Target pointing data:
^^^^

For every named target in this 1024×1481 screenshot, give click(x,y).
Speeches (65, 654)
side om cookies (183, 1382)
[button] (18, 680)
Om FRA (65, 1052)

^^^^

▶ [WHAT YOU SHOULD DO]
Please pick out and copy every line of the material that contains the string "named", treating uppercase and lowercase as different.

▶ [TASK RESPONSE]
For every named target in this 1024×1481 screenshot, give click(x,y).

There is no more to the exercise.